Well, there's also the fact that DarkAura does not appear to have posted.  Makes them less suspicious in terms of being mafia, as obviously the mafia is paying attention.  

I'm voting *Mai* because no real reason except boredom and I think DarkAura is innocent.


----------



## Mai (Feb 2, 2012)

*Re: Just Plain Mafia [Day 1]*

At this point _everyone_ is paying attention. Everyone who had night actions sent them in (including ones saying they want to use their night action, most likely?), and I don't see how you would connect her not speaking to "she is not mafia". Now, if we went back and stalked DA's playstyle it's possible that we'd find an active mafia, but I remember an old one where she was mafia and rarely spoke at all.


----------



## Mai (Feb 2, 2012)

*Re: Just Plain Mafia [Day 1]*

... * Everyone who had night actions sent them in (including ones saying they don't want to use their night action, most likely?), and I don't see how you would connect her not speaking to "she is not mafia". 

I shouldn't try to write two things at once.


----------



## Ivy Newton (Feb 2, 2012)

*Re: Just Plain Mafia [Day 1]*

I'm still confused as to why we're trying to lynch anyone at all. I suppose it would move the game along quicker, but...

I think we should *abstain*.


----------



## Zero Moment (Feb 2, 2012)

*Re: Just Plain Mafia [Day 1]*



Newton said:


> I'm still confused as to why we're trying to lynch anyone at all. I suppose it would move the game along quicker, but...
> 
> I think we should *abstain*.


Uh, yeah, let's go with this :l

*Abstain.*


----------



## DarkAura (Feb 2, 2012)

*Re: Just Plain Mafia [Day 1]*

*Abstain*


----------



## Mr. Moon (Feb 3, 2012)

*Re: Just Plain Mafia [Day 1]*

Phooey, that stinks. :/


----------



## Ivy Newton (Feb 3, 2012)

*Re: Just Plain Mafia [Day 1]*

Would you rather inadvertently kill the healer or something?


----------



## ole_schooler (Feb 3, 2012)

*Re: Just Plain Mafia [Day 1]*



Newton said:


> Would you rather inadvertently kill the healer or something?

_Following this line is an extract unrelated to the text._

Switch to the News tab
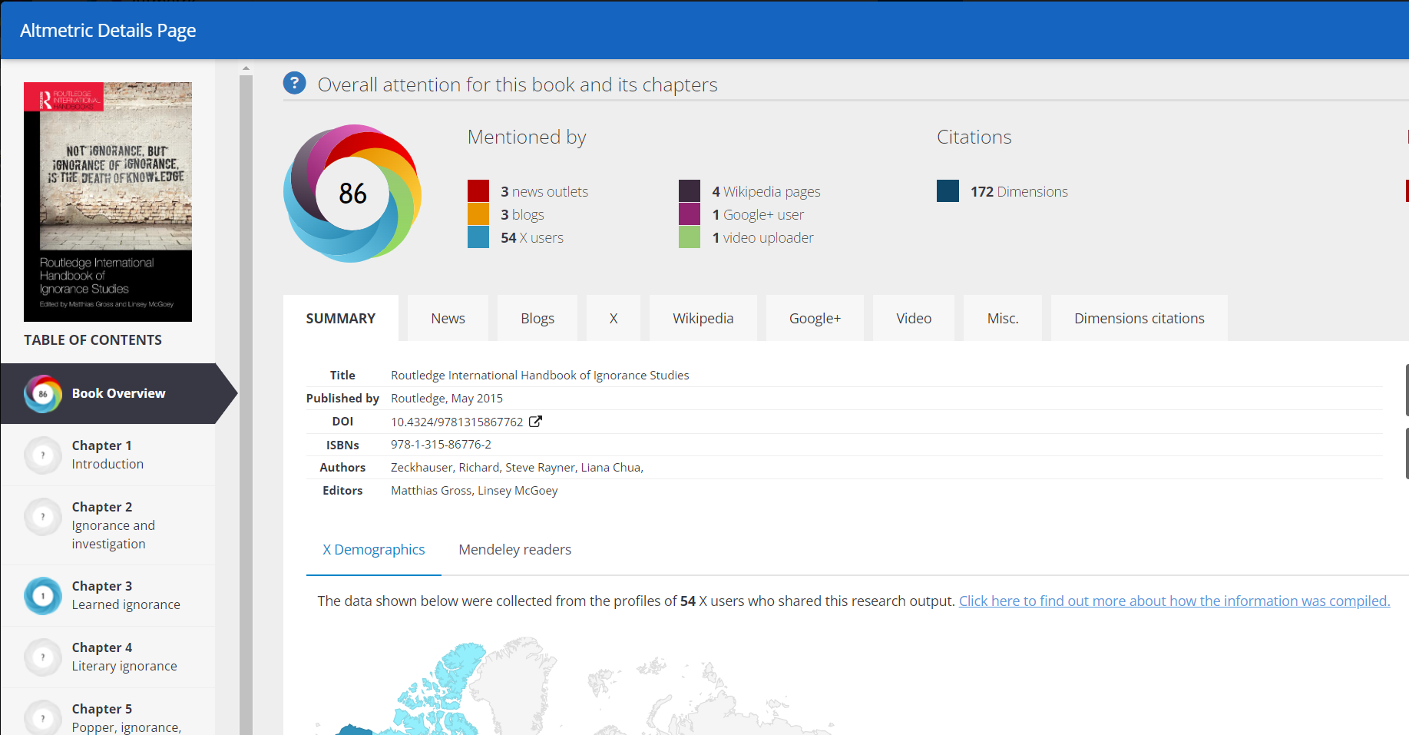The height and width of the screenshot is (735, 1409). click(x=448, y=319)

We can't win if we don't lynch anyone.


----------



## Ivy Newton (Feb 3, 2012)

*Re: Just Plain Mafia [Day 1]*

Particularly since there's possibly only one person we have to lynch, at most two, I'd think we should wait until we have a better sense of who they might be.


----------



## Phantom (Feb 3, 2012)

*Re: Just Plain Mafia [Day 1]*

Gah, sorry I've been uber sick lately. 

The residents of New Hope went home and resumed their daily lives, only tonight they made sure to lock their doors.

*No one was lynched.*
*48 hours for night actions.*


----------



## Phantom (Feb 6, 2012)

*Re: Just Plain Mafia [Night 1]*

*All night actions are in! (Woot for activity)*

Once again the people of New Hope greeted the new day. 

Well, almost everyone.

Along Main Street Downtown the police had barricaded one block from the others. Men in yellow jackets were running around as they inspected yet another homicide. 

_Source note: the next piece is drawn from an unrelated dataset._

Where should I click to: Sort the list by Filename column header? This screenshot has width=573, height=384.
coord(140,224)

The small town's citizens lined up, craning their necks and shouting questions to any officers that happened to pass by. Rumor had it that *Mai *had been killed. Though no tears were shed in her death as they bagged her body and carted it away, it still left the townsfolk even more concerned for their well being. 

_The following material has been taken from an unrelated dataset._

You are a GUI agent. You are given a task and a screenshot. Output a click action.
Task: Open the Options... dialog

*Mai is dead. She was innocent.*

*48 hours for discussion.*


----------



## Ivy Newton (Feb 6, 2012)

*Re: Just Plain Mafia [Day 2]*

So looks like we can rule out (with reasonable certainty) the possibility of the mafia having multiple kills. I'm also wondering if the line about "no tears were shed in her death" means anything?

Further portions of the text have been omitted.